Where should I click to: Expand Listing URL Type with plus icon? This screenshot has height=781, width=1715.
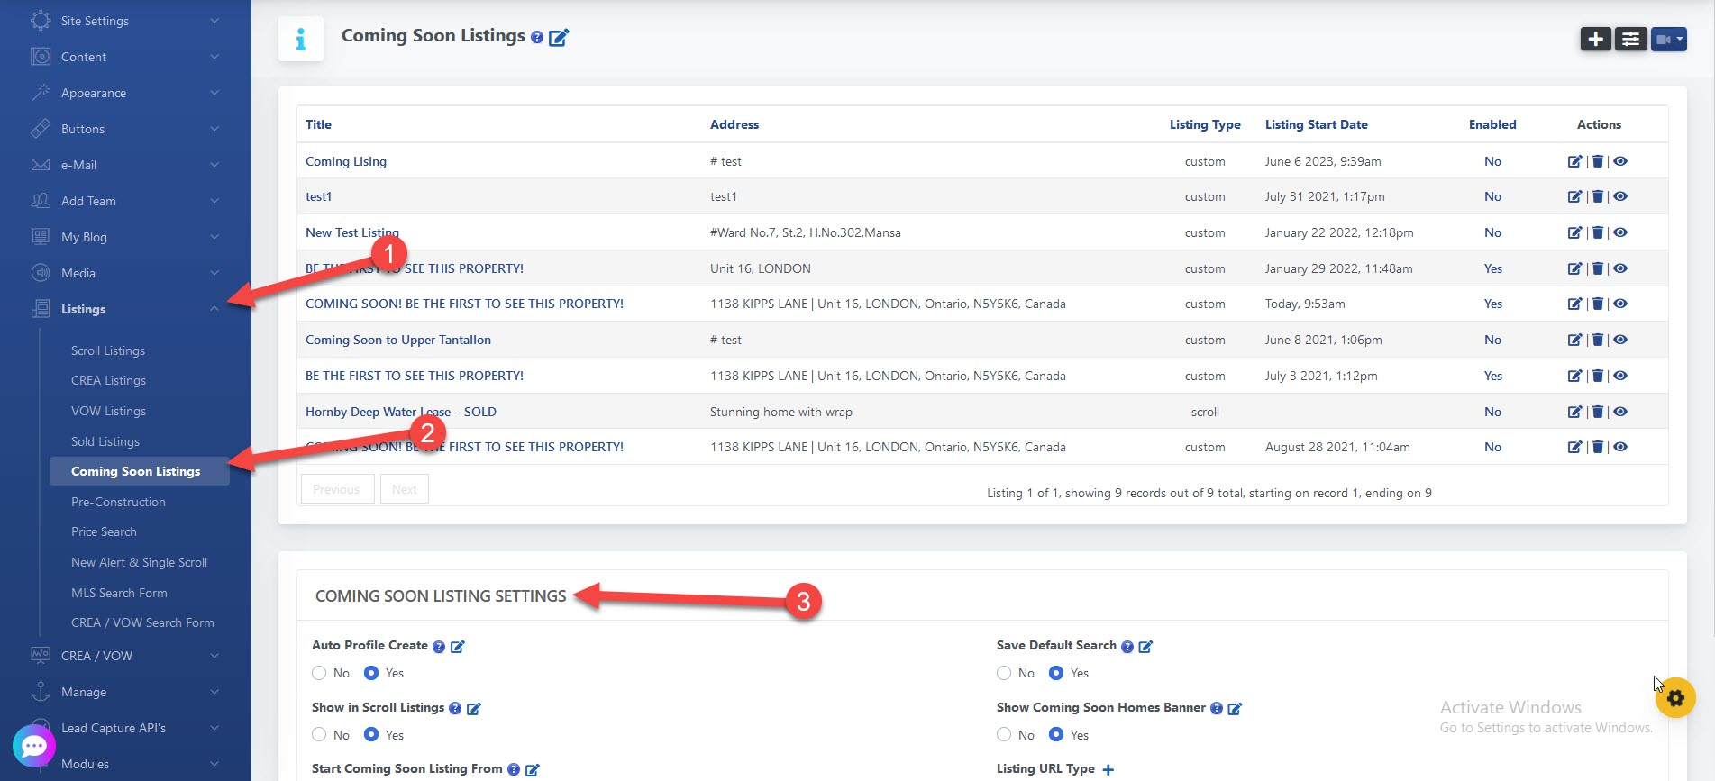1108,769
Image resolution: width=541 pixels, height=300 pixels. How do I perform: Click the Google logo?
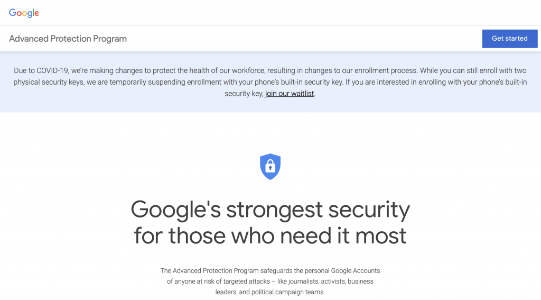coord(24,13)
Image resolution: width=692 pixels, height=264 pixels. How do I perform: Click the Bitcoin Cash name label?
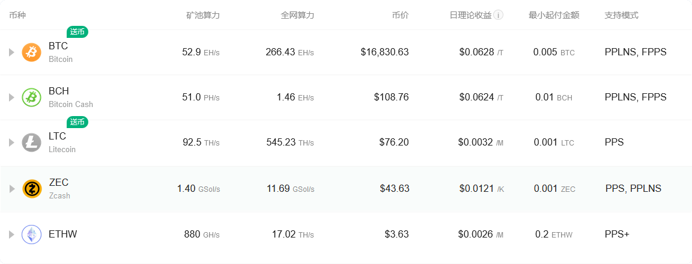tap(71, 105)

•••••

● WHAT THE TASK ASKS:
From the line containing "Image resolution: width=692" down to the last line of the entries above, copy each line exactly and nothing more. Leave pictures out.

● PROBLEM SOLUTION:
Image resolution: width=692 pixels, height=264 pixels. How do I perform: Click the Bitcoin Cash name label?
tap(71, 105)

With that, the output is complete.